基于互联网数据集的图像标注技术研究

英文题名：Study on Image Annotation Based on Web Training Data
作者：荚济民
论文级别：博士
学科专业名称：信号与信息处理
中文关键词：图像标注 ; 互联网图像标注 ; 图像标注优化 ; 个性化标注推荐
英文关键词：image annotation ; web image annotation ; image annotation refinement ; personalized annotation recommendation
学位年度：2009
导师：俞能海
学科代码：081002
学位授予单位：中国科学技术大学
论文提交日期：2009-05-02

摘要

随着数码设备的日益普及以及互联网技术的迅速发展,Web图像资源越来越丰富。但由于Web数据具有多样性、复杂性和无规则性等特点,如何快速、准确地从海量Web资源中查找用户感兴趣的图像成为一项非常具有挑战性的任务。解决这一问题的重要途径就是通过对互联网图像进行自动图像标注,建立图像底层视觉内容与高层语义之间的联系,并利用标注词对图像进行索引。近年来,以Flickr为代表的图片共享社区的兴起与繁荣也让图像标注在Web 2.0环境下被赋予了新的生命。此外,自动图像标注在家庭影集的管理、医学图像检索、商标检索和人脸识别等方面都有着广泛的应用。
     由于图像数量的巨大,依靠手工对图像进行标注费用昂贵,已经不能满足实际的需要。从标注使用的训练集来看,自动图像标注技术经历了两个阶段:第一个阶段可以看成是在有限数据集上的图像标注,利用一些传统的机器学习、物体识别的方法建立图像底层特征和高层语义的联系,如基于分类器的方法、基于跨媒体相关的方法、基于翻译模型的方法以及基于隐变量的生成式模型方法等;第二个阶段是基于互联网数据集的图像标注方法,这种方法更多的是从标注的框架和效率入手,充分利用了互联网的丰富资源,大大拓展了训练集的范围,因而更符合互联网环境下图像标注的实际需要,也是近年来图像标注研究的热点。
     本文主要对基于互联网数据集的图像标注中的一些关键问题进行研究,主要成果和创新之处包括以下几个方面:
     讨论了构建互联网标注词词典的重要性,研究了如何从浩如烟海的互联网词汇中选择合适的标注词集合,并分析了词典中词语需要满足的条件。论文根据图片共享社区中词语的统计特性,提出了一种基于随机游走的标注词重要性建模方法,词语的重要性是根据用户的历史标注情况以及词语之间的相互关系衡量的,然后根据词语的重要性排序构建标注词词典。此外,还根据图片共享社区提供的标注词的丰富的语义资源,对带有初始关键词的互联网图像标注进行语义消歧,通过寻找待标注图像在图像共享社区中的合适的语义类,减少“语义鸿沟”的影响,使最后学习出的标注词语义更加一致。
     提出利用多模态相互加强原理进行图像标注。首先给定单幅图像,利用基本图像标注模型得到初始标注词,然后在基于随机游走的图像标注优化框架的基础上,通过标注词相关图和图像内容相关图之间相互加强原理,利用稳定状态下的新的相关性进行优化,可以更好地保证图像内容和最终标注词之间的关联,同时也保持了标注词的语义一致性。由于互联网图像所在网页的文本提供了丰富的语义信息,我们提出利用网页文档之间相似性与正文中命名实体的相互加强原理,更好地表示了网页文档之间的相似性。
     提出了一种基于互联网数据集的家庭影集联合标注框架。与单幅图像标注问题不同,我们考虑了利用影集内图像的相关性对多幅图像进行联合标注。首先对家庭影集中的图像进行聚类,然后从互联网数据中学习图像簇的初始标注词,再将初始标注结果输入半监督学习框架中进行后续处理,这里的半监督学习框架同时考虑了视觉内容相关性、标注词相关性以及时间相关性等。

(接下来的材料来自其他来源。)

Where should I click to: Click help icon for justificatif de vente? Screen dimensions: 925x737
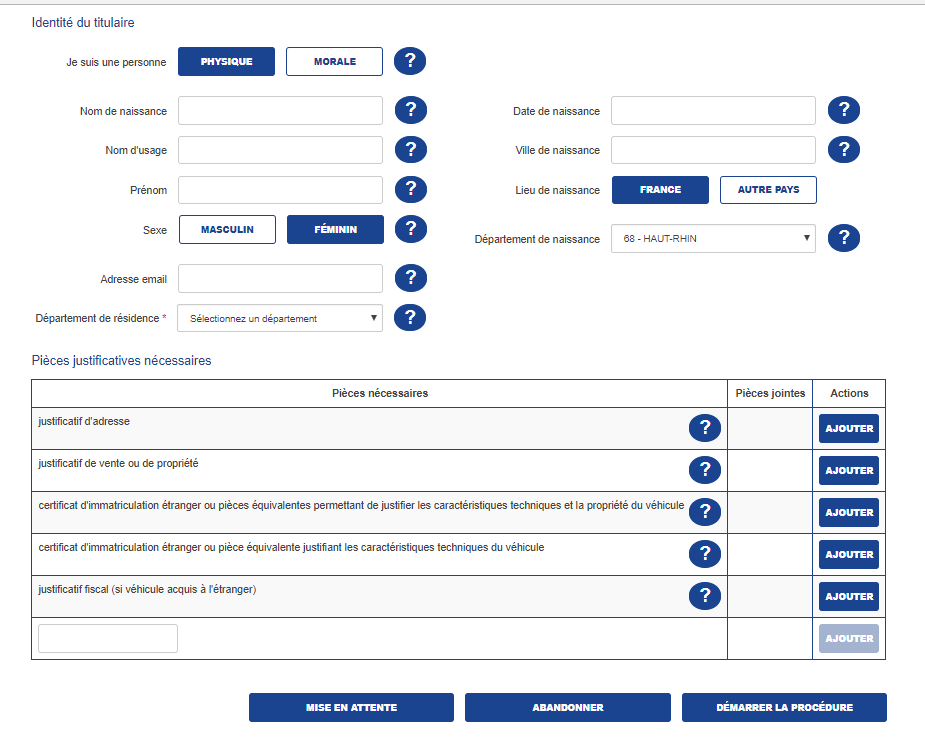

     提出了一种基于跨媒体相关的个性化图像标注词推荐模型P-DCMRM。该模型综合考虑了视觉内容空间、标注词空间以及用户空间。P-DCMRM模型克服了已有的标注词推荐系统中忽略图像视觉内容的问题,同时也在DCMRM的基础上考虑了用户空间。在模型估计中,综合考虑了训练集的全局统计特性和用户局部空间的统计特性。对于用户上传的图像,系统可以自动地根据不同用户的标注历史和兴趣向用户推荐不同的标注词。

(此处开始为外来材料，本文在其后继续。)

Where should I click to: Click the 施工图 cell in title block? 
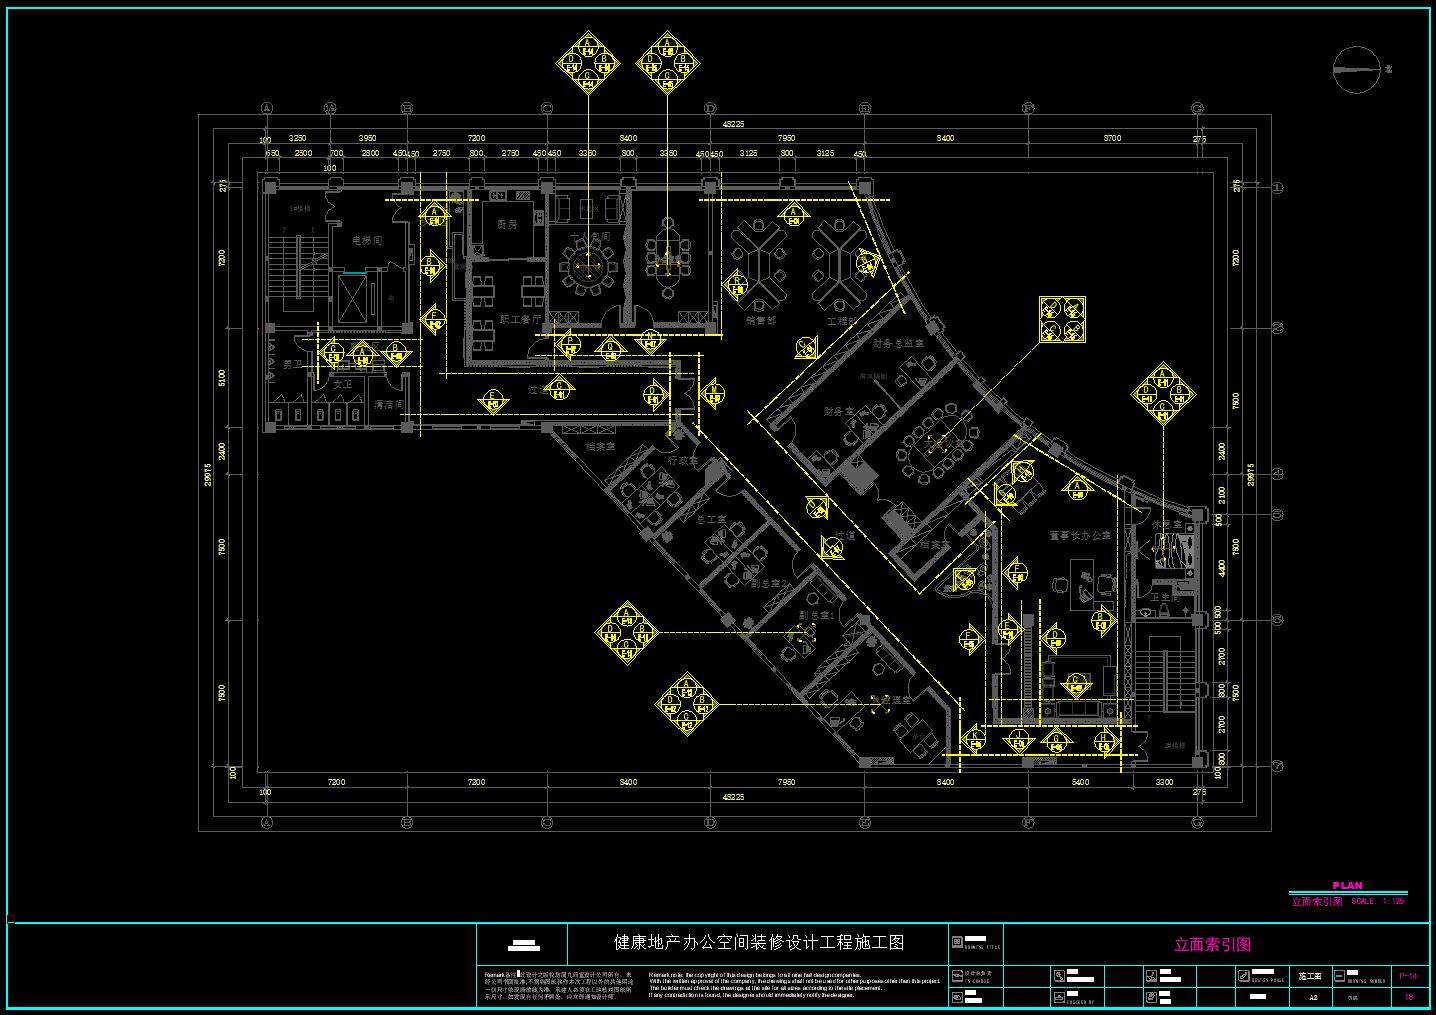click(1309, 975)
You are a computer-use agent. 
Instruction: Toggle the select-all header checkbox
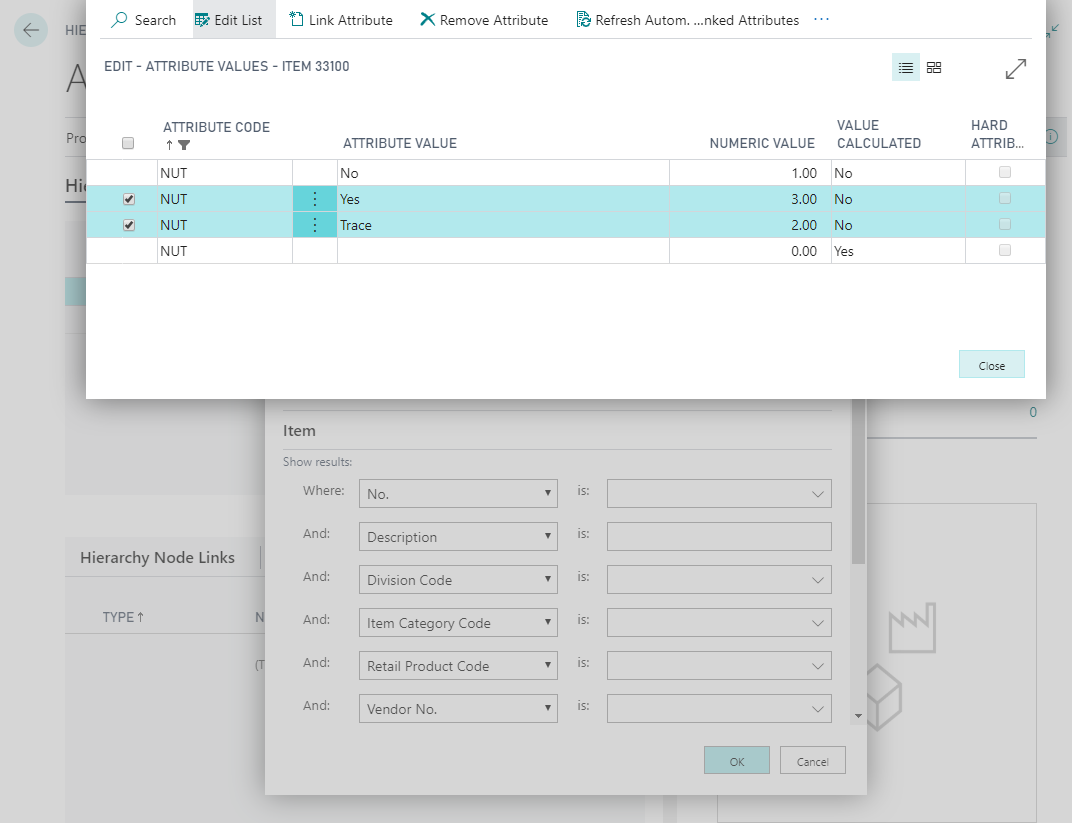pos(128,144)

With the rapid development and popularity of digital devices and Internet,Web image resources have become more and more prosperous.The variety,complexity and irregularity of Web data make it a very challenge task for users to search images they need from such large web resources.One important strategy to address this problem is automatic image annotation,which builds the relationship between image visual content and high level semantics,and then images could be indexed by these annotations.In recent years,the promising development and prosperity of image sharing sites,such as Flickr,makes image annotation an important and valuable research direction.In addition,image annotation is widely used in many applications such as personal album management,medical image retrieval,trademark image retrieval and face recognition.

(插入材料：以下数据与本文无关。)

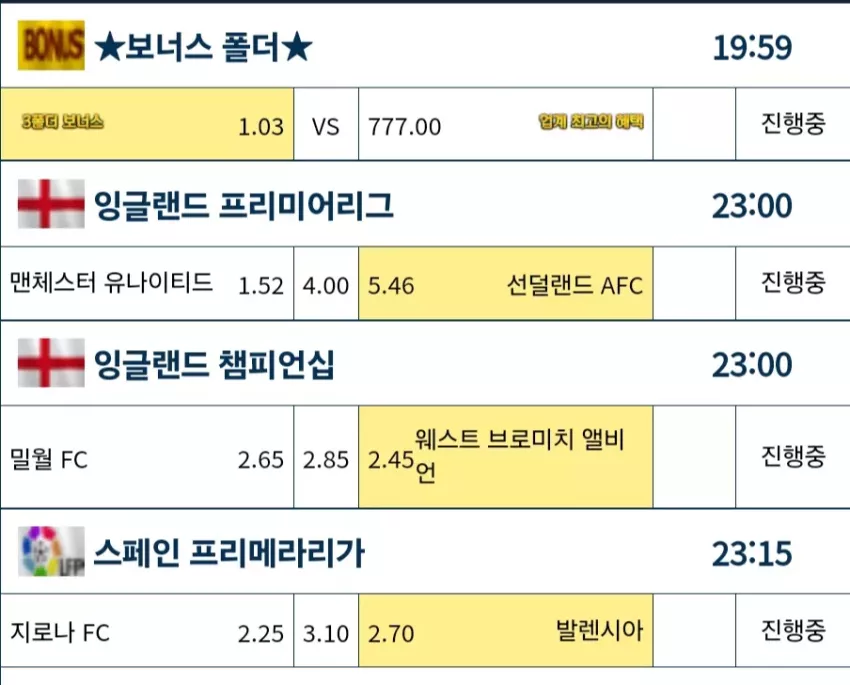The height and width of the screenshot is (685, 850).
Task: Pick the 2.85 draw for 밀월 match
Action: [x=326, y=457]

     Providing annotations manually requires too much human resources and money, which makes it unrealistic for such large number of images.Generally speaking, image annotation evolves through two stages:the first stage is image annotation based on limited training data,which build the relationship between low level features and high level semantics by applying existing machine learning and object recognition techniques,such as classifiers based methods,cross media based methods,translation based methods and latent topic based generative model;the second one is image annotation based on training dataset from web,which makes use of the abundant resources on the web and extends the scale of training data greatly.This latter strategy is more applicable under the environment of web,and attracts a lot of attention in recent years.
     This dissertation focuses on several key problems in image annotation based on training data from web.The main contributions of the dissertation are as follows:
     We discuss the necessity of building annotation dictionary based on web resources.The requirements of annotation words in the dictionary are analyzed for choosing proper words from large scale of words on the web.A random walk model is proposed to build the importance of words in the dictionary,based on the statistical properties on the image sharing websites.In addition,with the use of abundant semantic services on these sharing websites,the disambiguation of initial keywords is studied.By matching the query image with the proper semantic classification,the problem of semantic gap is reduced,which makes the final annotations more coherent.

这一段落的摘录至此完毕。